Tuesday, July 09, 2013

Trust


The casket was opened. Boon’s mother, aunts, and cousins placed flowers inside. Lilies, white roses, gerbera, chrysanthemum.  “You look like Ophelia,” I whispered. It was a brief moment of silliness before the tears came again. 


Mourning is the saying of goodbye again and again, accompanied by denial of the death that occasions the saying of goodbye. With cremation, the body is sent away to be destroyed; also sent away and destroyed is the possibility of this denial. 


I went outside to where friends huddled around white plastic covered tables.  “Come and help us please,” I said.


As the casket was being prepared for the final journey to Mandai Crematorium, I could not bear to watch any more. I turned towards the doorway of the parlour and I was going to walk out when I came face to face with a kindly bespectacled auntie with a thick head of grey wiry permed hair. 


On the morning of that last day of the wake I noticed a group of elderly folk, mainly women, whom I had not seen before. I assumed they were distant kin. I had seen this auntie among the group. There was another auntie standing behind her, her hair was short and dark and she was of a slighter build. She too I had seen arriving with the group.


“You have a lot of heart,” the grey-haired auntie said in Hokkien, holding my hands, “Are you Hokkien or Teochew?”


“Hokkien,” I said. “I can speak Hokkien.”


Both of them looked at me with gentle smiles on their faces. The one with the shorter and darker hair stepped forward and took hold of my hands.


I cannot remember what she said but it was something along the lines of “take care” in Mandarin.


When I turned to my left, there was another auntie who seemed to be waiting to speak to me.  Earlier on I had seen her and an elderly man arrive with the group of aunties, trailing behind them.  I remember being curious about who they were, noticing that they did not speak to anyone.


This auntie also had short dark hair.  She clasped my hands firmly and I expected her to ask me if I was Hokkien or Teochew, to have pretty much the same sort of exchange I had just had with the other two elderly women.

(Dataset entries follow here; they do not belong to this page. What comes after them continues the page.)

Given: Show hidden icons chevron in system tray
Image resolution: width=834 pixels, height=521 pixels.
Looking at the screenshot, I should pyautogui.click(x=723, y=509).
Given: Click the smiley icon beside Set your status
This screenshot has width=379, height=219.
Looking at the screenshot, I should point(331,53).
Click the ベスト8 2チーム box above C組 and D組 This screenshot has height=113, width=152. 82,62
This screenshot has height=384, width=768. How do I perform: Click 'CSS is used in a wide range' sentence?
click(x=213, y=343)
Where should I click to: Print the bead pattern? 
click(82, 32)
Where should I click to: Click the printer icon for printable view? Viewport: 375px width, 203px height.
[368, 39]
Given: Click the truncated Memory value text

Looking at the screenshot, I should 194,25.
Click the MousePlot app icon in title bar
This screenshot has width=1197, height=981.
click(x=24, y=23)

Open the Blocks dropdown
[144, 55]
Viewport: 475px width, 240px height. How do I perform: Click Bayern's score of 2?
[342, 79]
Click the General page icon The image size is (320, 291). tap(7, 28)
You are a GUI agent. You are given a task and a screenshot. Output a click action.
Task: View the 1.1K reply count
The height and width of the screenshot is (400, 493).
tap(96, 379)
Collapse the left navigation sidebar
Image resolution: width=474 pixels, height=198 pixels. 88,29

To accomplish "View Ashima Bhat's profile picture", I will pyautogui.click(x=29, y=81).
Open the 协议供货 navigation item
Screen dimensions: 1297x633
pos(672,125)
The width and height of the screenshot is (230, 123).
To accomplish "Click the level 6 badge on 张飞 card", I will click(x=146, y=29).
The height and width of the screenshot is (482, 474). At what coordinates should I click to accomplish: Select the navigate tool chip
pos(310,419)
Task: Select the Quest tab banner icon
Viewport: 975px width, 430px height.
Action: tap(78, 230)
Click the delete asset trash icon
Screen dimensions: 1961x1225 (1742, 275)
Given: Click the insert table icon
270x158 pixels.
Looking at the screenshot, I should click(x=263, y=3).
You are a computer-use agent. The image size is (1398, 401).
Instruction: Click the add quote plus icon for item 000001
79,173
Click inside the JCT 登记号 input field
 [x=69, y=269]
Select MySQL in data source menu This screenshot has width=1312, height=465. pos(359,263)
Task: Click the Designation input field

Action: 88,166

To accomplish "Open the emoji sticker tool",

My attention was drifting away.  I was there but I was also beginning to be absent.  


The auntie looked deep into my eyes. I was surprised by the intensity of her gaze. Her eyes were soft and kind and bright. She held my hands and said: “Trust that what the Lord has done for you and Boon is the best thing for both of you. Trust in God’s plan for you and Boon.”


In her eyes I saw pure compassion and perfect understanding. I felt like a child who had fallen by the road and this auntie was a passerby who helped me up and took care of me, dressing and soothing my wound as if she were my mother. 

Listening to her, hearing the word “trust”, I was shaken out of my numbness and pulled back from despair. I was struck by the intensity and warmth in her concern for me. I was also astonished because she spoke in English. Her English was excellent; she enunciated all the consonants. And there was something else, something that I could not identify at that time.

A day later, I realized what it was. The auntie sounded just like me. She spoke in a voice that sounded like mine. Her choice of words, her sentences, her syntax and tone – her speech seemed uncannily similar to my own.  


She called him Boon. Not his Chinese name Junwen or his Cantonese name Zhun Mun like the other old ladies. It wasn't his full name Choon Boon that she used. She called him Boon, the name he identified most closely with. 


“Who is this woman?” I wondered on that awful day. A little way behind her I spied the uncle who was with her in the morning. He saw me looking over at him and he smiled, nodding ever so slightly. I did not see them again later on when we were at the columbarium, even though I thought I saw them trailing behind the hearse.


The incident melted away as the hours of that terrible day swept us along, and throughout the journey from the funeral parlour to the columbarium it seemed that I could barely keep myself together, wishing that all this was not happening, wishing that Boon was still alive.


Were they angels? I believe they were.